The research team then set out to determine the history of migration and how it was impacted by large scale climate changes in history, such as the melting of the ice caps. By modelling historical migration paths, they were able to determine that as the ice caps melted, northern falcon populations decreased due to disruptions to their breeding grounds. Breeding grounds shifted north in order to maintain a similar temperature environment for the falcons, lengthening the falcons’ migratory path. As discussed above, the length that a falcon can travel is at least partially genetically determined, meaning that only birds that were genetically predisposed to remember and travel long distances were likely to survive long journeys. This particularly brutal bout of natural selection resulted in a dramatic decrease in the population of peregrine falcons. 

In addition to impacting the duration of the migratory journey, changing temperatures and melting glaciers also impacted the directional orientation of migration routes. During the last Ice Age, or the Last Glacial Maximum, there were many more accessible wintering locations to the west, whereas now, there are a relatively equal number of western and eastern locations. 

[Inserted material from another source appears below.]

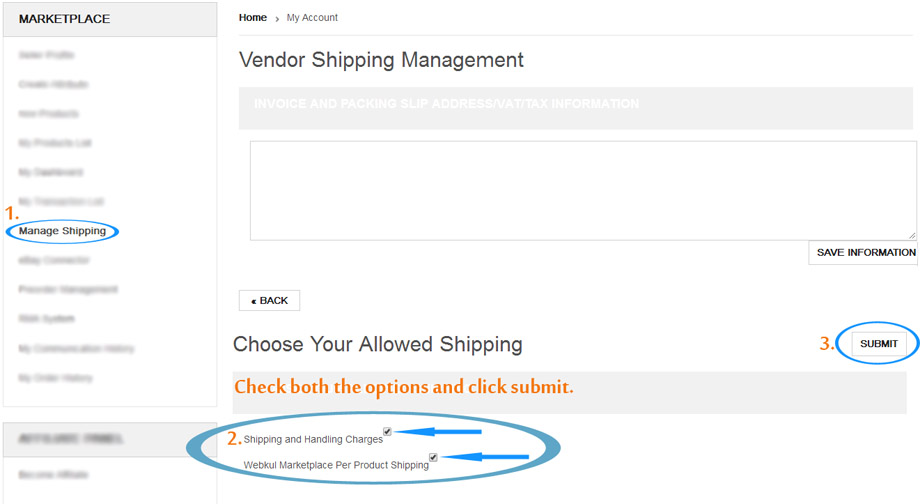Select the eBay Connector sidebar item

pyautogui.click(x=54, y=260)
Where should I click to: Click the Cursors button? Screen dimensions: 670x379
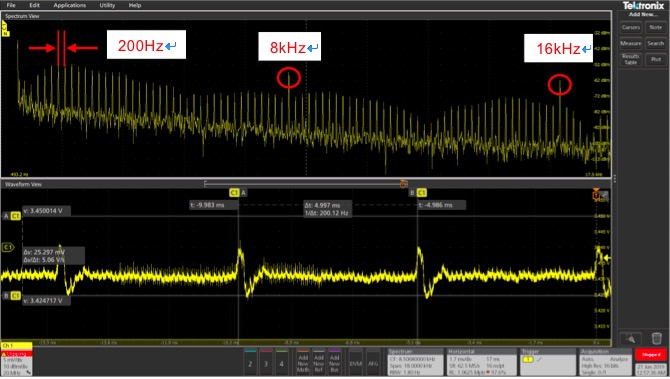631,27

Both of these changes demonstrate that global climate can have a marked impact on migratory routes and relative survival of the peregrine falcon species, and likely other species of Arctic birds as well. The findings offer a grave perspective on the impact of current rising global temperatures on Arctic avian populations. 

Having studied how climate change has impacted migration in the past, as well as migratory routes in the present, the research team then directed their attention towards the future. To study how present-day climate change would impact future survival of the peregrine falcon species, they used ecological niche modelling simulations to predict how rising global temperatures would affect potential breeding grounds and wintering areas. 

The results were striking. Some groups of peregrine falcons could lose between ninety and one hundred percent of all suitable breeding grounds, a development that would be devastating to those populations. As a result, populations with short migratory routes would see a decrease in migration distance, eventually reaching the point where they wouldn’t migrate at all, while populations with long migratory journeys would see further increases in distance. Longer migration routes are more closely correlated with mortality, so lengthening an already long and harrowing journey could devastate the population size substantially. 

According to data from the team, these shifts have already begun. Retroactive analysis of peregrine populations found that population numbers have been declining for the past twenty-five generations: the future doesn’t look bright for peregrines. 

What does this mean for the rest of us? While some might hesitate to understand how a peregrine falcon can represent the world, this work has done nothing if not convey how interconnected our planet is. The same climate changes that impact these falcons will undoubtedly have similarly intricate impacts on our ways of life, especially if no steps are taken to slow rising temperatures in the coming years. 

The Chinese team’s study is unique in that it focused heavily on one species, using a wide variety of tools and research methods to create a complete and almost definitive picture of the migration patterns of peregrine falcons. 

“One of the cool things in this study was that they integrated approaches that are often quite siloed. And I think that this makes a compelling case for putting together teams that can do that stuff—that you’re looking at things behaviorally, environmentally, ecologically, and [with] molecular tools,” Yanco said. “I mean, I think there’s a broad trend in science, that it’s becoming more interdisciplinary and [with] larger teams. As we reach the limits of what we can infer with any given tool, it becomes important to start expanding out.” 

References: 

Gu, Z., Pan, S., Lin, Z., Hu, L., Dai, X., Chang, J., … & Zhan, X. (2021). Climate-driven flyway changes and memory-based long-distance migration. Nature, 591(7849), 259-264.